- _Short exercise_: Swap "GUI agent" for "screen assistant" everywhere in the lines below, and give the lines back with nothing else altered.

#### Data listing

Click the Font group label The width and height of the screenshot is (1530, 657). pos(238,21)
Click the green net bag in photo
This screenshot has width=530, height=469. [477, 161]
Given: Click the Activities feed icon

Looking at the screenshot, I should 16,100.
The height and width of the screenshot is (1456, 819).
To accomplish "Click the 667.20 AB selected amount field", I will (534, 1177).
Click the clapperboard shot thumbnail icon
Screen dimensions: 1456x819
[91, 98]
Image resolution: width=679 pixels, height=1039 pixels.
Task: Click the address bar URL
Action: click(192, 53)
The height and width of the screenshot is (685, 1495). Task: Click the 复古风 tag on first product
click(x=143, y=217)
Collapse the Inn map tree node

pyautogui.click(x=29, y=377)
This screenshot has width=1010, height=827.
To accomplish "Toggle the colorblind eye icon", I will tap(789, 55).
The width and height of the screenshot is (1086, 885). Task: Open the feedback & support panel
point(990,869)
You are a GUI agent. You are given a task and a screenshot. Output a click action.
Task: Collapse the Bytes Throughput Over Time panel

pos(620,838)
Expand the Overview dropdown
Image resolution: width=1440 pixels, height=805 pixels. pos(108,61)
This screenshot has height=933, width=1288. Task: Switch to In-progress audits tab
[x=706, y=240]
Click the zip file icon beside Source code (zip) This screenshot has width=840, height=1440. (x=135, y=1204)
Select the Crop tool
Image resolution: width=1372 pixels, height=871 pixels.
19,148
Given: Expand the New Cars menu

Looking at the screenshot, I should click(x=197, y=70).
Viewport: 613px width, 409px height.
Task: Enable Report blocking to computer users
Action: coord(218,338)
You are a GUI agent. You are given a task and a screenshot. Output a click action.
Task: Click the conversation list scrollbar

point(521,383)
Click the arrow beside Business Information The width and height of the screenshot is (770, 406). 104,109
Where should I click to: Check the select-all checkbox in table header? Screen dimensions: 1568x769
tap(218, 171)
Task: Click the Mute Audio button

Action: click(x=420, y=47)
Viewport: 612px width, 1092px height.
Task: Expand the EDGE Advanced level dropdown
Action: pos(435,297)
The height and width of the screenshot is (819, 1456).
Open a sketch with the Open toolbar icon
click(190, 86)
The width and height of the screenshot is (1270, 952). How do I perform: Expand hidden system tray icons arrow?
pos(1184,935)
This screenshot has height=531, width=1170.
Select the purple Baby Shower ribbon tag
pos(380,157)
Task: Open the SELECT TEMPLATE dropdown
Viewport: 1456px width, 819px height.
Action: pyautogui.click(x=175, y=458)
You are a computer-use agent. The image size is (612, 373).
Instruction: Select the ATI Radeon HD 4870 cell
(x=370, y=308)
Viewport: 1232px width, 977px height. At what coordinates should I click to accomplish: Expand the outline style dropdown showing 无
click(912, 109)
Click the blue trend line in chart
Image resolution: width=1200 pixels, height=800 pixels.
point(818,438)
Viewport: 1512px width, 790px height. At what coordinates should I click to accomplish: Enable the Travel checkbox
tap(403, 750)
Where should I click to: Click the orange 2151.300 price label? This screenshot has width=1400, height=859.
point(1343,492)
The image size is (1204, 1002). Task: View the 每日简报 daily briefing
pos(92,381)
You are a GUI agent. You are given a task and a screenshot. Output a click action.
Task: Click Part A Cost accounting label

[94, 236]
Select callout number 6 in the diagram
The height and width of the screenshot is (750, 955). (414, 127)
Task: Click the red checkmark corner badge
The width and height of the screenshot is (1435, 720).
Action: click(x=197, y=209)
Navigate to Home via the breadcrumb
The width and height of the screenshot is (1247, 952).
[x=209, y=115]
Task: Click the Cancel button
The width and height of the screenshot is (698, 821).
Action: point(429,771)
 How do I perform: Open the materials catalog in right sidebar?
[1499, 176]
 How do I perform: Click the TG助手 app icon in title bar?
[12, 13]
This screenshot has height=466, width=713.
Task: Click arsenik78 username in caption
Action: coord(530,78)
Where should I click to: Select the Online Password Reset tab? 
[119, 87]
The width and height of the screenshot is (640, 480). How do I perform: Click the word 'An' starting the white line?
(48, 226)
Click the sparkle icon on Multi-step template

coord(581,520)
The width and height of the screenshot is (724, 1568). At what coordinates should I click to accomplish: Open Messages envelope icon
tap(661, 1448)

########

- _Exercise answer_:
Click the Font group label The width and height of the screenshot is (1530, 657). pos(238,21)
Click the green net bag in photo
This screenshot has width=530, height=469. [477, 161]
Given: Click the Activities feed icon

Looking at the screenshot, I should 16,100.
The height and width of the screenshot is (1456, 819).
To accomplish "Click the 667.20 AB selected amount field", I will (534, 1177).
Click the clapperboard shot thumbnail icon
Screen dimensions: 1456x819
[91, 98]
Image resolution: width=679 pixels, height=1039 pixels.
Task: Click the address bar URL
Action: click(192, 53)
The height and width of the screenshot is (685, 1495). Task: Click the 复古风 tag on first product
click(x=143, y=217)
Collapse the Inn map tree node

pyautogui.click(x=29, y=377)
This screenshot has width=1010, height=827.
To accomplish "Toggle the colorblind eye icon", I will tap(789, 55).
The width and height of the screenshot is (1086, 885). Task: Open the feedback & support panel
point(990,869)
You are a screen assistant. You are given a task and a screenshot. Output a click action.
Task: Collapse the Bytes Throughput Over Time panel

pos(620,838)
Expand the Overview dropdown
Image resolution: width=1440 pixels, height=805 pixels. pos(108,61)
This screenshot has height=933, width=1288. Task: Switch to In-progress audits tab
[x=706, y=240]
Click the zip file icon beside Source code (zip) This screenshot has width=840, height=1440. (x=135, y=1204)
Select the Crop tool
Image resolution: width=1372 pixels, height=871 pixels.
19,148
Given: Expand the New Cars menu

Looking at the screenshot, I should click(x=197, y=70).
Viewport: 613px width, 409px height.
Task: Enable Report blocking to computer users
Action: coord(218,338)
You are a screen assistant. You are given a task and a screenshot. Output a click action.
Task: Click the conversation list scrollbar

point(521,383)
Click the arrow beside Business Information The width and height of the screenshot is (770, 406). 104,109
Where should I click to: Check the select-all checkbox in table header? Screen dimensions: 1568x769
tap(218, 171)
Task: Click the Mute Audio button

Action: click(x=420, y=47)
Viewport: 612px width, 1092px height.
Task: Expand the EDGE Advanced level dropdown
Action: pos(435,297)
The height and width of the screenshot is (819, 1456).
Open a sketch with the Open toolbar icon
click(190, 86)
The width and height of the screenshot is (1270, 952). How do I perform: Expand hidden system tray icons arrow?
pos(1184,935)
This screenshot has height=531, width=1170.
Select the purple Baby Shower ribbon tag
pos(380,157)
Task: Open the SELECT TEMPLATE dropdown
Viewport: 1456px width, 819px height.
Action: pyautogui.click(x=175, y=458)
You are a computer-use agent. The image size is (612, 373).
Instruction: Select the ATI Radeon HD 4870 cell
(x=370, y=308)
Viewport: 1232px width, 977px height. At what coordinates should I click to accomplish: Expand the outline style dropdown showing 无
click(912, 109)
Click the blue trend line in chart
Image resolution: width=1200 pixels, height=800 pixels.
point(818,438)
Viewport: 1512px width, 790px height. At what coordinates should I click to accomplish: Enable the Travel checkbox
tap(403, 750)
Where should I click to: Click the orange 2151.300 price label? This screenshot has width=1400, height=859.
point(1343,492)
The image size is (1204, 1002). Task: View the 每日简报 daily briefing
pos(92,381)
You are a screen assistant. You are given a task and a screenshot. Output a click action.
Task: Click Part A Cost accounting label

[94, 236]
Select callout number 6 in the diagram
The height and width of the screenshot is (750, 955). (414, 127)
Task: Click the red checkmark corner badge
The width and height of the screenshot is (1435, 720).
Action: click(x=197, y=209)
Navigate to Home via the breadcrumb
The width and height of the screenshot is (1247, 952).
[x=209, y=115]
Task: Click the Cancel button
The width and height of the screenshot is (698, 821).
Action: point(429,771)
 How do I perform: Open the materials catalog in right sidebar?
[1499, 176]
 How do I perform: Click the TG助手 app icon in title bar?
[12, 13]
This screenshot has height=466, width=713.
Task: Click arsenik78 username in caption
Action: coord(530,78)
Where should I click to: Select the Online Password Reset tab? 
[119, 87]
The width and height of the screenshot is (640, 480). How do I perform: Click the word 'An' starting the white line?
(48, 226)
Click the sparkle icon on Multi-step template

coord(581,520)
The width and height of the screenshot is (724, 1568). At what coordinates should I click to accomplish: Open Messages envelope icon
tap(661, 1448)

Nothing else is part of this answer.